【ZINE再掲連載】はじめての沖縄③ ひめゆり平和祈念資料館

歴史を知りたいと思ったとき、Googleで検索する。映画を見る。本を読む。が挙がるとして、その次に資料館や博物館へ行く。を比較的気軽に入れてしまいます。
実際に現地に行けなくとも、初心者から玄人まで幅広い層に向けてまとまった資料を見せてくれる施設はありがたい。椅子に座ってじっと話を聞くタイプの学校の勉強が苦手だったというのもあるかもしれませんが、そういう場所で見たり聞いたりすること自分の中に残る気がします。
ひめゆり平和祈念資料館
土砂降りの中『ひめゆり平和祈念資料館』に到着しました。
入り口付近に修学旅行生たちがいてなかなか中に入れず、どうにか入ったら修学旅行生たちは多目的ホールに吸い込まれていきました。少しだけその集団に紛れ込んで貴重な話を聴いてやろうか。とも思いましたが、素直に見学することにします。
展示についてどう思った。ということは正直なところありません。そこに展示されているもの、証言の映像や書き起こしが全てで、ただ、少し振り返った数十年前にこの土地で起こったことを何も知らなかった自分の無知さにがっかりするだけ。それは昨年行った広島の『広島平和記念資料館』でも同じく思ったことでした。もちろん、資料館に一度足を運んだだけで何かを知った気にもならず、一度その資料館へ行った経験を得た以上でもなければ以下でもなありません。自分は数年前まで6月23日の「慰霊の日」すら知りませんでした。
何かを知らないことが恥ずかしいことだとは思いませんが、それで開き直りたくもない。この国に生きているだけで無自覚に沖縄に基地と貧困を押し付けている※ように、誰かの何かを踏んでいるのであれば、その自覚を持っていたいのです。
証言映像を見ていると修学旅行生がわっと出てきてすぐに先に進んでいきました。修学旅行はこのような10代が関心を持ちづらい施設にも連れて行かれて否応なくその歴史に触れるのはいいことだと思いますが、足早に見なければいけないのは少しだけもったいないと思ってしまいます。とはいえ数年後でも数十年後でも個人的にまた来るひともいるだろうと思うと、経験させることそのものの大切さのようなものも、あらためて考えます。一度与えられた経験がいつ、そのひとの人生を少しでも変えるかわかりません。
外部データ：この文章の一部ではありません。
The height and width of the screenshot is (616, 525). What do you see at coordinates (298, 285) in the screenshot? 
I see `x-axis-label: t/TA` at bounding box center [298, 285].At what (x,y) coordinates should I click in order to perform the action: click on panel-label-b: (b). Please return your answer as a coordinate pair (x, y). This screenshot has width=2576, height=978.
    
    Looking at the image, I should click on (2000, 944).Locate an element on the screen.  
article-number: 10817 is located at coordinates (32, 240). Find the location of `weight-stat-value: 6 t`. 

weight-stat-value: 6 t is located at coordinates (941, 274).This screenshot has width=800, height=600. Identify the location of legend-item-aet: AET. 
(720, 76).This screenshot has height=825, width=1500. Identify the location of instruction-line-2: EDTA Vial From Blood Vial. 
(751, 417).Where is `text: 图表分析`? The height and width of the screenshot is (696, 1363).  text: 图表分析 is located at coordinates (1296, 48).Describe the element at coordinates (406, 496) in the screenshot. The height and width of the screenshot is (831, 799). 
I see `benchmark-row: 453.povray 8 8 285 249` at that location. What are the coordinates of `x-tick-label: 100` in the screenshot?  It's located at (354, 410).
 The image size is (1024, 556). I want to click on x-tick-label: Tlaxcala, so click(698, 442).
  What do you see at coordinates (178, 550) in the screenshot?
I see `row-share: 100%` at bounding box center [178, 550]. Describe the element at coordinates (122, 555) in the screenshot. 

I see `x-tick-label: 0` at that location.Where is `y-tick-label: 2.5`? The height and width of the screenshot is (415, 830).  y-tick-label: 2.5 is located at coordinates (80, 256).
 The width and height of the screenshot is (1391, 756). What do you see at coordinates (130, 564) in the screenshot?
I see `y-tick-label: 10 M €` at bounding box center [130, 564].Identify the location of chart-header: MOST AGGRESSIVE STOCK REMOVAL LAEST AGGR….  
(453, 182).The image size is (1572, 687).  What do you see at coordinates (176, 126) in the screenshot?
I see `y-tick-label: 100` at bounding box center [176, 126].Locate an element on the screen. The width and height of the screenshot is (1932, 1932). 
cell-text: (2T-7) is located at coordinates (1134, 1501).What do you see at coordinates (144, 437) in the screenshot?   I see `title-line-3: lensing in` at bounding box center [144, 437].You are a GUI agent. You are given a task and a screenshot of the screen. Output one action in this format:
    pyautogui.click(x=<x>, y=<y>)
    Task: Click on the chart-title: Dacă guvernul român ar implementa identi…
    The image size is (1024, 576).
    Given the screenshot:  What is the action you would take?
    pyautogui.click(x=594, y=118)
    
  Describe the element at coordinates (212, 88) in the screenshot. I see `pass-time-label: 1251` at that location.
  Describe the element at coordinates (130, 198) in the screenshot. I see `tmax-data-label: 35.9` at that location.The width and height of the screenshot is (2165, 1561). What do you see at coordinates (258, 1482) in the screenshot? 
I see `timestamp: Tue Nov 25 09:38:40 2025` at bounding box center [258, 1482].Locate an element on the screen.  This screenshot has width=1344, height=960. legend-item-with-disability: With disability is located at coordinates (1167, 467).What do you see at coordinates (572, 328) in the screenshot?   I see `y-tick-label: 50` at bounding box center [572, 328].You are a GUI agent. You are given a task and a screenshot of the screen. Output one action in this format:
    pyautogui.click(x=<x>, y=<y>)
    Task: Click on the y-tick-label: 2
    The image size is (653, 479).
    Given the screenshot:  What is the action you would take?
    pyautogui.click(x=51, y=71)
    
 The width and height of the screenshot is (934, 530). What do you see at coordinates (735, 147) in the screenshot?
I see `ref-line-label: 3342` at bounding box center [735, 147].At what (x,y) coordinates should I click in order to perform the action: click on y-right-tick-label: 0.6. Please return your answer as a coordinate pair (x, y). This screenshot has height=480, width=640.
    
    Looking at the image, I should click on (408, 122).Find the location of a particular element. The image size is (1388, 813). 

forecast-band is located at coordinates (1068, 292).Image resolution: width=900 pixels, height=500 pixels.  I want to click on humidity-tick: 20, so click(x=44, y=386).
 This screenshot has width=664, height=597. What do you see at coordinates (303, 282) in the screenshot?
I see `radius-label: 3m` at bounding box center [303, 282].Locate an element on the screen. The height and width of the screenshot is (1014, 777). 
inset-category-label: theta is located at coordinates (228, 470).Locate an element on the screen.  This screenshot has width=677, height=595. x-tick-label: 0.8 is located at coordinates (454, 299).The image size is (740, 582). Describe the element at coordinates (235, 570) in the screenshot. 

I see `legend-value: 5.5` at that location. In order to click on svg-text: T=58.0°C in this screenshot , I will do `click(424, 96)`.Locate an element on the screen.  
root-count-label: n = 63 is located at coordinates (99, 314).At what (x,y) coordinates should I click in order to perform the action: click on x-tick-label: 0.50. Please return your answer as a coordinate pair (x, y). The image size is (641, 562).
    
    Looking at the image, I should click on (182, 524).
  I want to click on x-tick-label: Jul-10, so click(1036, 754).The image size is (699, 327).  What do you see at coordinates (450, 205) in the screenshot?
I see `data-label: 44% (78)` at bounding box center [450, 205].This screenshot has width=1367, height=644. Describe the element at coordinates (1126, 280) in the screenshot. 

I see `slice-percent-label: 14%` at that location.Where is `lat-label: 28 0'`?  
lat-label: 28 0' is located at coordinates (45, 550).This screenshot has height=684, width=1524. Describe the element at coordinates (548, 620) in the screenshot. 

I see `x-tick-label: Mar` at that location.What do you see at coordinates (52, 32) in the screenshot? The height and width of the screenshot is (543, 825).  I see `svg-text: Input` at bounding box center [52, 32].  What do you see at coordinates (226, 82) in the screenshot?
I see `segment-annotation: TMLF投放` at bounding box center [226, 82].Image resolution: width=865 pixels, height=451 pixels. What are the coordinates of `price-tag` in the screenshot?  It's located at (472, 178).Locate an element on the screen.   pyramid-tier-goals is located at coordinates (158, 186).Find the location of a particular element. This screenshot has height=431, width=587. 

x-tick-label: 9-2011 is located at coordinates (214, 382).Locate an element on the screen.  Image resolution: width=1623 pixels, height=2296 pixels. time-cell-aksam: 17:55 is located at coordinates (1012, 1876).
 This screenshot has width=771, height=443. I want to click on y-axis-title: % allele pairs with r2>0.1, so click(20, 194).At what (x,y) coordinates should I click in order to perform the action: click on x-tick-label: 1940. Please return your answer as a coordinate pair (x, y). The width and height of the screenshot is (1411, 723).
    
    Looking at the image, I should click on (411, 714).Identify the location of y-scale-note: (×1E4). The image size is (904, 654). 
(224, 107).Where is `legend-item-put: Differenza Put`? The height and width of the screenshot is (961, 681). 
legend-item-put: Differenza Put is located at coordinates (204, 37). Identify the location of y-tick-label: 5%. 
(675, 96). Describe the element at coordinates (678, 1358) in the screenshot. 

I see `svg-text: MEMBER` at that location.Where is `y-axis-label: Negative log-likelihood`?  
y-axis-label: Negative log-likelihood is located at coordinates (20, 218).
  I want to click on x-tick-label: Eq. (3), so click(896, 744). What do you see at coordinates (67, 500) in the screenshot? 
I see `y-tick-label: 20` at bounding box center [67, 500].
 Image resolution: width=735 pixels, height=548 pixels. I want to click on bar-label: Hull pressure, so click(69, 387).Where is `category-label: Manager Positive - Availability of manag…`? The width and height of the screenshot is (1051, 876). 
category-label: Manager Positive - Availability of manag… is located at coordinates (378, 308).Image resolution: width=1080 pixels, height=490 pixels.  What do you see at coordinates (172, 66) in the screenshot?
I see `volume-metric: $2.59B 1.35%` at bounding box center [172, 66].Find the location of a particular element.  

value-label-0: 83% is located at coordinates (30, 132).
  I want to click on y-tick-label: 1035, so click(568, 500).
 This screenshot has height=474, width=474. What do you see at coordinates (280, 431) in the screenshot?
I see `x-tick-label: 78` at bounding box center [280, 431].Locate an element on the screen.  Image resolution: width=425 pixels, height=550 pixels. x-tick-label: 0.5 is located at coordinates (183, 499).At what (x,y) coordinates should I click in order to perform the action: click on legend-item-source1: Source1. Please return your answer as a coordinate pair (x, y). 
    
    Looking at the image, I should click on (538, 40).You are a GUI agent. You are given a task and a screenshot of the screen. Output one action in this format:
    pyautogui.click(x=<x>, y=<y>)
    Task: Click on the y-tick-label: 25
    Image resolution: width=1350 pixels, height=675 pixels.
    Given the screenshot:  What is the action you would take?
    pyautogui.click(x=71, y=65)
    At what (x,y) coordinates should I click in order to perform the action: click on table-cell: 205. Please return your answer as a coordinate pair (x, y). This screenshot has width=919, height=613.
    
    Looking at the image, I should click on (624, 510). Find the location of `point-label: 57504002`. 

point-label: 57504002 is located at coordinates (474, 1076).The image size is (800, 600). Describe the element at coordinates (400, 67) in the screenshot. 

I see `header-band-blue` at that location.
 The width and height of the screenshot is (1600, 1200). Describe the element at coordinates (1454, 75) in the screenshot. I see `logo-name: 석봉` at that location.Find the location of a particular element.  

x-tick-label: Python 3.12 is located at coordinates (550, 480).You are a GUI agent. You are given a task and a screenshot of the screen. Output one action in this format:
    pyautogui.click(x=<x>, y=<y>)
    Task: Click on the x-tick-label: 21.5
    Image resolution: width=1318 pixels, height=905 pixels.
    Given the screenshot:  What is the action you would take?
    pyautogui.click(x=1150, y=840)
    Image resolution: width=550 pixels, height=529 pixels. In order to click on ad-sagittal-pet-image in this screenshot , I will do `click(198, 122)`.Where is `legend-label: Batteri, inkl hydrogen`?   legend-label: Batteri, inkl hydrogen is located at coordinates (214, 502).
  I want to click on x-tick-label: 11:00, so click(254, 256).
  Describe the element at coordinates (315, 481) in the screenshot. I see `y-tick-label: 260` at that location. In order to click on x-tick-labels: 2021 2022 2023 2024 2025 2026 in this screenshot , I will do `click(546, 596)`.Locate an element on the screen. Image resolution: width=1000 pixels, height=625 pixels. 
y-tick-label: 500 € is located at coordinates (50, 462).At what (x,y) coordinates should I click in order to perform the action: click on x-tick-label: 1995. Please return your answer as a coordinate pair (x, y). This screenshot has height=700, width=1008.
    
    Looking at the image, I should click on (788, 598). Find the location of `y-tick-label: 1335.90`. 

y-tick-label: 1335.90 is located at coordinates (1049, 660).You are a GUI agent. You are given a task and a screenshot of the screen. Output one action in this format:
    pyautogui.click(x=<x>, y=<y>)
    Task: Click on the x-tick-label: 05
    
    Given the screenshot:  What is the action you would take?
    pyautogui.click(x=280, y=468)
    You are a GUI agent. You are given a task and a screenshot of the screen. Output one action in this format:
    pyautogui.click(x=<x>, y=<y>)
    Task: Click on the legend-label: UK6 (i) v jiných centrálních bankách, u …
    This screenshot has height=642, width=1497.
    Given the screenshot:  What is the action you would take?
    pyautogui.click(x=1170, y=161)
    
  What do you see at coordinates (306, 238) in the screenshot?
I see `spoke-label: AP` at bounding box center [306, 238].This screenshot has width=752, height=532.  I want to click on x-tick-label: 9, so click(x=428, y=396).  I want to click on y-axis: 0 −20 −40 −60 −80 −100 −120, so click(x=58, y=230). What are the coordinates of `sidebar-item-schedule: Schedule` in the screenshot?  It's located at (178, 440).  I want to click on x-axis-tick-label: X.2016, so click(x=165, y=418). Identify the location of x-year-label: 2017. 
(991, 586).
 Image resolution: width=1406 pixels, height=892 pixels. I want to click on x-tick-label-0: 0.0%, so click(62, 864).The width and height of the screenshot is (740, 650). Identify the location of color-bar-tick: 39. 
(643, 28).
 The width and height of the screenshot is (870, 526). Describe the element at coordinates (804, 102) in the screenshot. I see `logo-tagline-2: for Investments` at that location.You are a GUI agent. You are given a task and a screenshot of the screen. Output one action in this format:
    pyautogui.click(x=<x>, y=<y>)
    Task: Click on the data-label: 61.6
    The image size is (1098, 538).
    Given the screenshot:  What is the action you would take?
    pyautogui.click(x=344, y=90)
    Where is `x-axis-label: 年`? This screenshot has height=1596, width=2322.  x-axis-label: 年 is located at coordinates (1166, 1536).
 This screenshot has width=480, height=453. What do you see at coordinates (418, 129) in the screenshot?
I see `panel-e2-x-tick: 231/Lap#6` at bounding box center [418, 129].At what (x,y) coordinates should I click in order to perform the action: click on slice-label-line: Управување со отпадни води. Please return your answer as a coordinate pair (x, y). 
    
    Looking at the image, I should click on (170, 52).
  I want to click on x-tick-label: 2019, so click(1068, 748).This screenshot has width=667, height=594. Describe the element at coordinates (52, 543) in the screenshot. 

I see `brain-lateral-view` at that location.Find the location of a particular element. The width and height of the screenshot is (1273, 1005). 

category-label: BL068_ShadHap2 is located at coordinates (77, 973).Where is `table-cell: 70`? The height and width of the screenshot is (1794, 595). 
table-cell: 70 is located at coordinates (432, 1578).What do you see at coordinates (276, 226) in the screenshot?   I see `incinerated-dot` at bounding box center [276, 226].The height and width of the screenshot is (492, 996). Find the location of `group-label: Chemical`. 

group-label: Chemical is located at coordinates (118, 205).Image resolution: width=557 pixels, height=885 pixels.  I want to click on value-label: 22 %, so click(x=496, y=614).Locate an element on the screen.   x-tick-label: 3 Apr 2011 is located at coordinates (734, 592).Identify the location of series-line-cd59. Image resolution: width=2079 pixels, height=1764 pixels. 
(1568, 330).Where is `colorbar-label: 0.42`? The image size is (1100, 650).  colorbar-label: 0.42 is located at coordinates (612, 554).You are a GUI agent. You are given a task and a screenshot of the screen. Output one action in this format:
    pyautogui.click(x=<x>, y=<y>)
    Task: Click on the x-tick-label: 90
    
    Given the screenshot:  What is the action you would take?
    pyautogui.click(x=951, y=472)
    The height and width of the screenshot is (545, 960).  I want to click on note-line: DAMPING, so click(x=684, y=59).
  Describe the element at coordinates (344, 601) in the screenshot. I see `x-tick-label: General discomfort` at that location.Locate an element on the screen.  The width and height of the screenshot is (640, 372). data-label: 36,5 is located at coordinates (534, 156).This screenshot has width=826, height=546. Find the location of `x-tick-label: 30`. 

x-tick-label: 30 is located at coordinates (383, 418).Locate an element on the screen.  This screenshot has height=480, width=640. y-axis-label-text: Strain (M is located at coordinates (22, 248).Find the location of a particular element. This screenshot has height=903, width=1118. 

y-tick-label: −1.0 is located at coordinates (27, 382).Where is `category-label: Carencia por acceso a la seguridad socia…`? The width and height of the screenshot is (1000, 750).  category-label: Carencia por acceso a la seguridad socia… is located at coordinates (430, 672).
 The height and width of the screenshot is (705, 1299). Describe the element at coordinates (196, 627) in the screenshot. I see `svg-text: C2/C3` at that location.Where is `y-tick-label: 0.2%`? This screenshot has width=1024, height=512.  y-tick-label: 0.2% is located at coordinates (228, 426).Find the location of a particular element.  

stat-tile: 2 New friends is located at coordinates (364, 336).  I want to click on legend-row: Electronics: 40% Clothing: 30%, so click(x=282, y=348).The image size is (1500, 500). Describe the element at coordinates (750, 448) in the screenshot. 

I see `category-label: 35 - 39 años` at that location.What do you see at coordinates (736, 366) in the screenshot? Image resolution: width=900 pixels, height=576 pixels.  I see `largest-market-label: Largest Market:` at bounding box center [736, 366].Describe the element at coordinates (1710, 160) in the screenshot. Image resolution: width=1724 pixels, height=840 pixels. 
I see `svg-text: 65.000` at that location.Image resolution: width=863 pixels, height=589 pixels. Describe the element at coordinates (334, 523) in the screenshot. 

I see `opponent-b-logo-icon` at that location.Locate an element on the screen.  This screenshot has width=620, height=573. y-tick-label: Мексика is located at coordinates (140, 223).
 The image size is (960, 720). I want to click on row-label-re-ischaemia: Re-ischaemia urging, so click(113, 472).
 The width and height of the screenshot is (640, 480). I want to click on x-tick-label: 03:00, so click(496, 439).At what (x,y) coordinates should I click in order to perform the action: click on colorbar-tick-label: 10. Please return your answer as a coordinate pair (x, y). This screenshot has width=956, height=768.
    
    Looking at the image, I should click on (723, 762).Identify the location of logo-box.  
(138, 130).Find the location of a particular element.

映像に残る証言について、その鮮明さに言葉を失いました。ひとりひとりがまるでついさっき起こったことかのように話す姿に、目の前で失った友人の名前をきっと当時のように呼ぶその姿に、言葉は何も出てきませんでした。
一通り見て外に出たら、空はもう晴れ。
自民党の西田議員による“発言”があったのはこの旅行の1,2ヶ月後でした。それに血の気が引きましたが、ここに訪れる前にあのニュースを見ていたら、どのように感じたり考えたりしただろうか。と思うと、そこで自分の中の差のようなものに、また血の気が引いたのでした。ひめゆり学徒隊について何も知らなかったわけでもないので西田議員の発言に「そうなのか!」ともならなかったと思いますが、血の気が引くほどゾッとしたか。に関してはそこには差異があったのではないか。と、思わずにはいられない自分がいるのです。
※岸政彦の20分休み #60 やっぱり、沖縄好きやな より

振り返って
沖縄に来る理由のひとつだったひめゆり平和祈念資料館。文中にも書きましたが、西田議員のあれがあったのがこの後で、この西田議員が国旗損壊罪には反対していた。別にだからといってなにがどうってわけでもないが、保守とはなんぞやを考えさせられる。1年でずいぶんと遠くまで来てしまった気がする。
石破元総理大臣が赤坂タイムスに来たときには「保守とはリベラルだ」と言っていたっけ。